Validate: No one is more qualified to develop an organization’s transformational RCM roadmap than internal stakeholders. Be careful, though, that the roadmap doesn’t become a narrow-focused internal planning exercise, developed without any external validation. Be sure to vet the plan through a well-informed external viewpoint. Get insight from organizations that have gone through similar initiatives, have made mistakes and are willing to share what they’ve learned.
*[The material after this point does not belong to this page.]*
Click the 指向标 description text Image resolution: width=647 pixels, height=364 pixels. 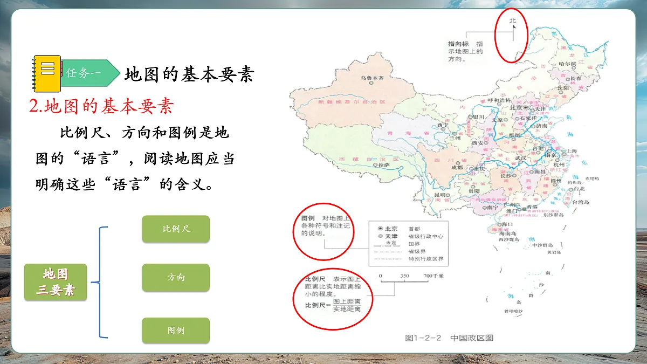465,51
Fund: Proactively planning a durable RCM technology strategy can help keep organizations from spending money on short-term solutions that end up hindering progress.  Leaders need to understand that throwing money at a short-term solution will only end up costing more long-term and not produce the kind of quality results your organization is looking for. If your RCM strategy is well-planned and designed to create efficiencies and continuous performance improvement, it will resonate with your leadership teams and create its own funding mechanism while paying back huge dividends in the long run. A well thought out, year over year plan also gives organizations a chance to figure out the best way to budget for technology implementations each year.

Real transformation takes time

The pressure to implement immediate RCM solutions may be strong, but a visionary roadmap is the key to successfully creating a more efficient and patient-centered revenue cycle. So, take your time. Let 2019 be a year to evaluate, plan and validate. Then, with your roadmap firmly in hand, you can enter each new year with the clarity and funding needed to drive positive transformation.